TEXTO DE LECTURA
━━━━━━
# problema con un sensor crepuscular



## Pedroalh (May 1, 2010)

hola a todos amigos he hecho un sensor crepuscular de esta pàgina http://www.neoteo.com/construye-un-interruptor-crepuscular.neo 
lo hice toco como pone a hay pero no se por que no funciona no se donde ni como pener el polimetro para saber donde esta el fallo si me pudierais ayudar por favor gracias a todos

me sale menos 12 voltios si coloco el pometro al reves si lo pongo bien no me marca nada


----------



## Fogonazo (May 1, 2010)

¿ Hiciste el diseño del impreso en "Espejo" ?


----------



## Electronec (May 1, 2010)

Lo del polímetro no me cuadra. 
Donde estas midiendo??  Te marca -12V, y al reves nada. Te deberia de marcar +12V.

El relé debe de estar polarizado con la alimentación, en el esquema figura en vacio.

Repasa bien el montaje, sobre todo el 555, que esté bien conectado y no simétricamente de alreves.

Coloca el polímetro en tensión, entre la patilla 3 del IC y masa, comprueba que al negar la LDR de luz, varia el valor.

Saludos.


----------



## Pedroalh (May 1, 2010)

Pues si pongo la punta negativa el polimetros a masa y la de positivo en el 3 me marca 7.8 milivoltios y si pongo la punta negativa en el positivo y pongo el negativo en la patilla 3 el pulimetro marca 15.88 y la funte sola marca 16.47¿ que es lo que y tengo que mirar del 555?

Lo que me parece raro que segun el pcb no se por donde le enta el positivo a la patilla 8 que supuestamente le tiene que llegar 

En la placaboar me funcionaba bien lo que puese en la patilla 3 fue un diodo con su resistencia y me funciona bien 

Rele no lo pues todabia por que no encontre ninguno que me funcionara le pensaba poner un rele de coche.

Lo que le pues fue una bombilla de 5watios entre la salida del trasistor y positivo.
Gracias por vuestra ayuda


----------



## Electronec (May 1, 2010)

Redacta mejor tus comentarios, no he entendido nada.

Saludos.


----------



## Pedroalh (May 1, 2010)

intentare explicarte cosa a cosa pongo en paralelo el polimetro entre masa y el 3 del ci y marca 7.8 milivoltios y el polimetro igual pero las puntas cambiadas (la punta roja en masa y la negra en la salida 3 del ci) el polimetro marca 16.47. 
Que es lo que tengo que mirar del 555?

lo que he probado es mirar con el polimetro si le llegar corriente a la patilla 8 del ci y no le llega, lo he puenteado y sigue sin funcionar  

En la placa de prueba me funcionaba bien lo que puese en la patilla 3 fue un diodo con su resistencia

lo pude probar con el rele por que no tengo ninguno lo que si probe con una bombilla de 5watio puesta en serie entre el posivo y la salida del rele 
Gracias por vuestra ayuda


----------



## MrCarlos (May 2, 2010)
━━━━━━
DATOS REGISTRADOS
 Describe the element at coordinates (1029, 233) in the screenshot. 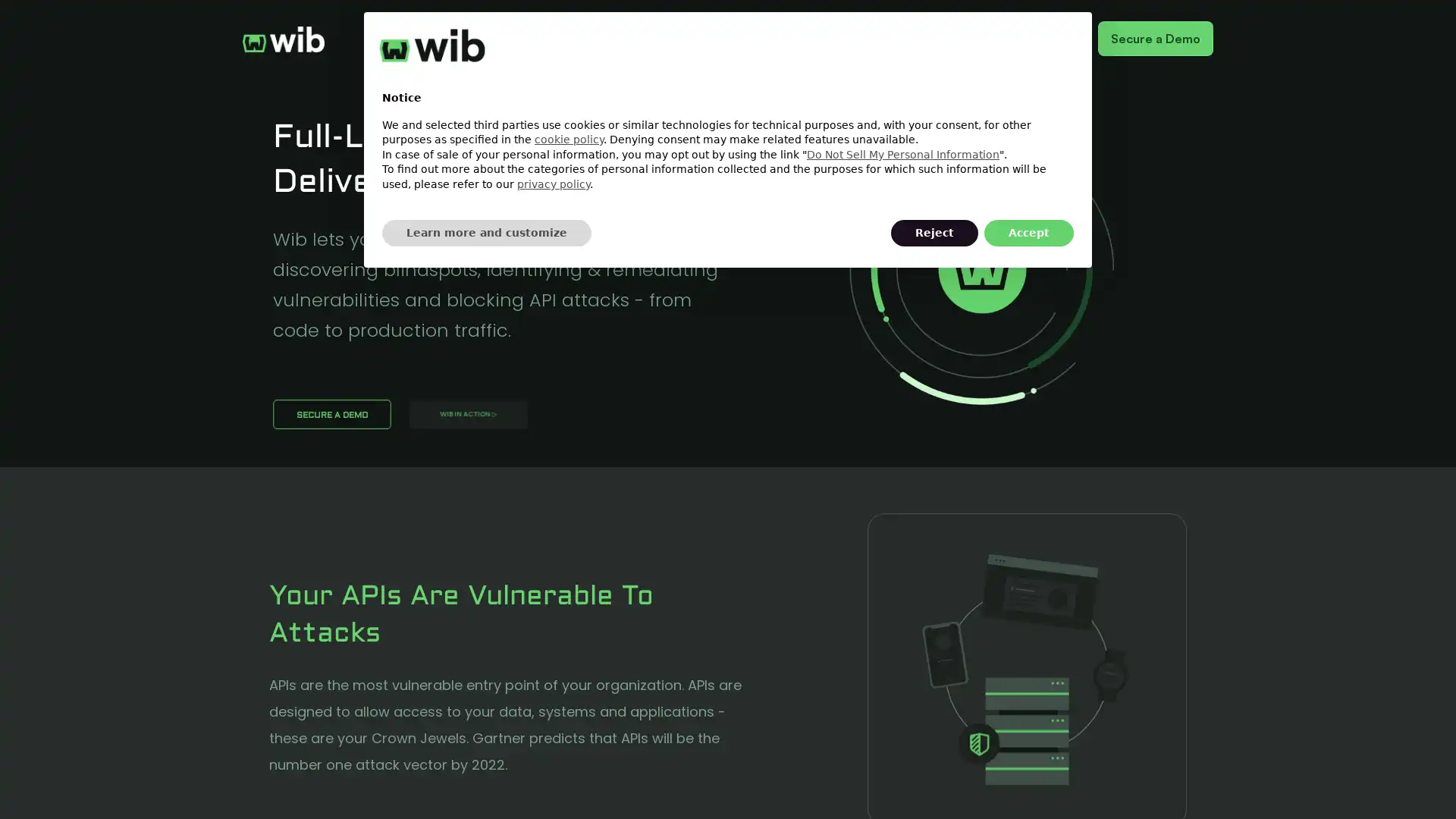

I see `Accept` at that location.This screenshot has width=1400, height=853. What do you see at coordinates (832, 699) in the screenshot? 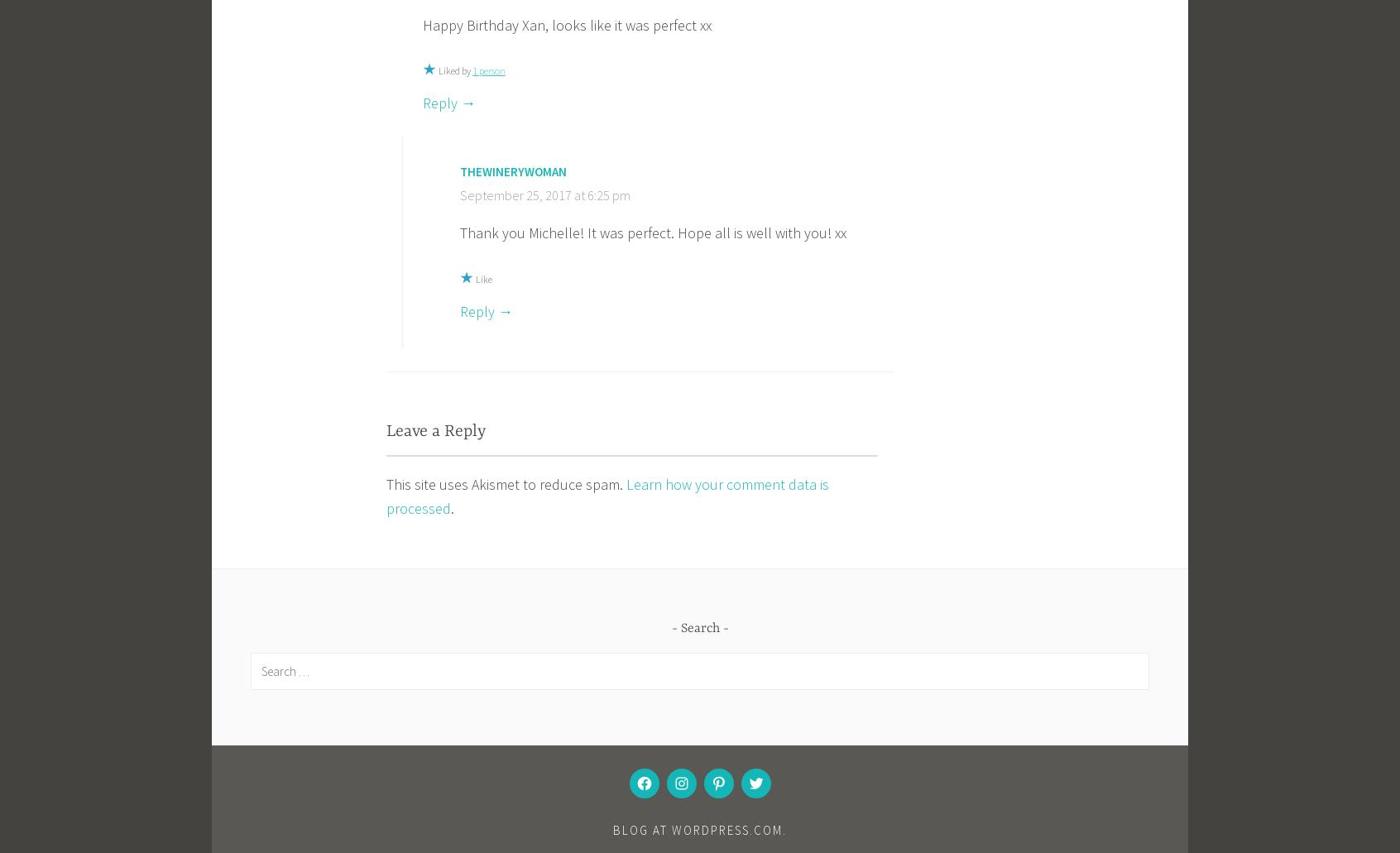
━━━━━━
COMPLETA LO SIGUIENTE
1. En el hilo sobre el sensor crepuscular, reescribe como lista breve el párrafo que empieza con "intentare explicarte cosa a cosa" y conserva sus datos principales.
2. Prosigue el hilo sobre el sensor crepuscular a partir del final del texto.

SOLUCIONES
1.
- Polímetro en paralelo entre masa y la patilla 3 del CI: marca 7,8 milivoltios.
- Mismo montaje con las puntas cambiadas (roja en masa, negra en la salida 3 del CI): marca 16,47.
- Pedroalh pregunta qué debe revisar del 555.

2.
Hola Pedroalh
Si analizas el circuito impreso que adjuntaste o el que aparece en el enlace que adjuntaste debes notar que el Pin 8 y el 4 del 555 no están conectados al positivo.

Te sugiero que soldes un puente de alambre entre el positivo y la terminal 8 del 555
Revisa si le llega el positivo al relevador, punta Pos. Del medidor al relevador, punta Neg del medidor al negativo.
Si no llega el voltaje solda otro alambre del positivo a la terminal del relevador que está cerca de la “R” del letrero “RELE 12V/10 A “

saludos
a sus ordenes


----------



## Pedroalh (May 2, 2010)

El puente del la patilla 8 a positivo ya lo hice pero sigue sin funcinar.
La parte que es diferente no la utilizo, yo lo compruevo a la salida del transistor.
No se que es el revelador.

gracias por tu vuestra ayuda


----------



## Electronec (May 2, 2010)

Cambia el 555, con tantas pruebas puede que esté estropeado.

Saludos.


----------



## Pedroalh (May 2, 2010)

crees que sera eso ? no se malento ni nada
el mierciles ire a compralo es que en el pueblo en el que estoy no hay una tienda de electronica y en la ciudad que es malaga esta las 3 unicas tienda una al lado de la otra la podian repartir por la ciudad jajaja

gracias de nuevo


----------



## Electronec (May 2, 2010)

No es que lo crea, pero ese esquema es muy sencillo y el 555 es un integrado que no dá problemas.
Si con todas las pruebas que se te an indicado no consigues nada,
la sustitución es otra opción, ya que el Ic no es nada caro.

Te adjunto otro esquema crepuscular, realizado con el Ic 4001 que funciona de lujo, lo he realizado varias veces y como la seda.

Saludos.


----------



## Pedroalh (May 2, 2010)

muchas gracias 
Tengo algunas dudas donde pone carga que es la bobina del un rele, que se confugura con los dos pontenciometros y como puedo hacer el pcb.
Gracas de nuevo


----------



## Electronec (May 2, 2010)

La resistencia ajustable de 1M ajusta el humbral de luz o ausencia de la misma de la LDR.

La resistencia ajustable de 100K regula la velocidad de parpadeo del Led, este no es otra cosa que un indicador de cambio de estado dia/noche, aprovechando que sobran dos puertas lógicas del Ic 4001 (esta parte es opcional).

Donde póne carga; puedes colocar un relé para controlar cargas importántes o directamente una carga que nó supere el rendimíento del BD 139.

Con respecto a diseñar el PCB;

Veo que tus conocimientos de electrónica son mínimas. Empieza desde el principio como todos lo hemos hecho, investiga en proto-board y en este Foro encontraras 1000 consejos, tutoriales etc...etc... para poder diseñarlos.

Saludos.


----------



## Pedroalh (May 2, 2010)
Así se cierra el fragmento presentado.